Aktives Management zu geringen Kosten
Im Gegensatz zu klassischen passiven Indexfonds setzt dieser ETF auf eine aktive quantitative Strategie. Das Management wählt systematisch Aktien aus, die im Vergleich zu ihren Fundamentaldaten unterbewertet erscheinen. Ein zentraler Faktor ist dabei die Kostenstruktur: Mit einer Gesamtkostenquote von 0,13 % ist der Fonds eine der günstigsten aktiven Optionen am Markt. Dies entspricht der strategischen Ausrichtung von Vanguard-CEO Salim Ramji für das Jahr 2026, verstärkt auf kosteneffizientes aktives Management zu setzen, um Marktanteile von teureren Anbietern zu gewinnen.
Makroökonomischer Rückenwind für Value-Werte
Das Marktumfeld stützt derzeit Substanzwerte. Die in dieser Woche veröffentlichten Inflationsdaten für Januar entsprachen mit einer Steigerung von 2,4 % im Jahresvergleich weitgehend den Erwartungen. Während wachstumsorientierte Indizes wie der Nasdaq Composite am Freitag unter Druck gerieten (-0,22 %), profitierten Value-Strategien von einer Sektor-Rotation. Durch die aktive Methodik kann der Fonds dynamisch in unterbewertete Branchen umschichten und so ein Gegengewicht zu den hohen Bewertungen im Technologiesektor bilden.

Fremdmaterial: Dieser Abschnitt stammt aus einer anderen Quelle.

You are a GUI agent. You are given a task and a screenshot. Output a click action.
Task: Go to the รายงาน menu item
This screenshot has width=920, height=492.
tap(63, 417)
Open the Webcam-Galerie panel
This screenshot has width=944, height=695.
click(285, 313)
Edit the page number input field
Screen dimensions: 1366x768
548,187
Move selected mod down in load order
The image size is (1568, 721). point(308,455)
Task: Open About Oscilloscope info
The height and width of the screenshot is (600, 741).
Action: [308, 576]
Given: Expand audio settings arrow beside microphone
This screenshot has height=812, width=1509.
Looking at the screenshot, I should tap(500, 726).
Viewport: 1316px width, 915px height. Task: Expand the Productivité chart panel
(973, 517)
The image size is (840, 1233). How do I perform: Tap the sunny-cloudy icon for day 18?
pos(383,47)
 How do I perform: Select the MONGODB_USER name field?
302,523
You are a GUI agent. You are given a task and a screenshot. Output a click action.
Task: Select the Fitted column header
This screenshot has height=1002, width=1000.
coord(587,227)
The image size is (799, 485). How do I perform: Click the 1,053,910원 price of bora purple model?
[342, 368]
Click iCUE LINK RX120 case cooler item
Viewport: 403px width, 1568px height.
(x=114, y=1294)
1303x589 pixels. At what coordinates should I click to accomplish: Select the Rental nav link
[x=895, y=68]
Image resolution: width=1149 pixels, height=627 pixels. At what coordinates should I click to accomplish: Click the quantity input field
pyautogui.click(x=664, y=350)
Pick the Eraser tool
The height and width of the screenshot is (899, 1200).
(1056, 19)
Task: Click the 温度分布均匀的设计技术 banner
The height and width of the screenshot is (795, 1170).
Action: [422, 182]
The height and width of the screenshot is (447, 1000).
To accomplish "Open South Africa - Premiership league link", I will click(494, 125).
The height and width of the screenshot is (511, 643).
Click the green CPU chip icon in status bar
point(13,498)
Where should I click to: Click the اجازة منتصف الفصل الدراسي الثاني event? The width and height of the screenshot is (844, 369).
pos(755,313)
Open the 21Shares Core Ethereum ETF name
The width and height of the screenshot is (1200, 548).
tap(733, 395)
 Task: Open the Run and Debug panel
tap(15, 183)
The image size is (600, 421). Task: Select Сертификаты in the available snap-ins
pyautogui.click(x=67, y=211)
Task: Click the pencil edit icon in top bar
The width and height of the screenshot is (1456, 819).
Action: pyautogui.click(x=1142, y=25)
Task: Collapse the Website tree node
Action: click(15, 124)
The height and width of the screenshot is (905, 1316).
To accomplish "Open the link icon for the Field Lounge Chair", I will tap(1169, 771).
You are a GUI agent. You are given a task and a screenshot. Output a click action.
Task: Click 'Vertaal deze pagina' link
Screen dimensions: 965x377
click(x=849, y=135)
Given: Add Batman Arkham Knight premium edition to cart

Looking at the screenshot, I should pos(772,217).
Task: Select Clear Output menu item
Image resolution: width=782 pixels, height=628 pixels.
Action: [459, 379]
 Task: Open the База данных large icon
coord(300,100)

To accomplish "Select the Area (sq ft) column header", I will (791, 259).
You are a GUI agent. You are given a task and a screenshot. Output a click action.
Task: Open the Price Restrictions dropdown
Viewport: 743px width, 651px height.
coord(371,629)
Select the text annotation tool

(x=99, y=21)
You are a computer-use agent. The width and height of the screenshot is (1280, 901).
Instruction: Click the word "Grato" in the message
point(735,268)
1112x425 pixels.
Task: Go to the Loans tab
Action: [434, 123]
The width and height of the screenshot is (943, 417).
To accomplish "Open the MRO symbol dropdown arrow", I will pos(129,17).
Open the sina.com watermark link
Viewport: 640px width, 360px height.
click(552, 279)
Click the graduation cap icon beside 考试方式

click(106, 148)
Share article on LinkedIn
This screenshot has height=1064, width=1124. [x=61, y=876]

In der kommenden Handelswoche steht die Marke von 144,80 US-Dollar im Fokus. Ein nachhaltiger Ausbruch über diesen Widerstand könnte neues Aufwärtspotenzial freisetzen. Anleger sollten zudem beobachten, ob die Entkopplung vom S&P 500 anhält, was auf eine dauerhafte Umschichtung der Kapitalströme hindeuten würde. Wesentliche Faktoren bleiben zudem die Entwicklung der Zinserwartungen sowie mögliche Anpassungen in den Top-Positionen des Fonds, zu denen etablierte Werte wie CVS Health oder Verizon gehören.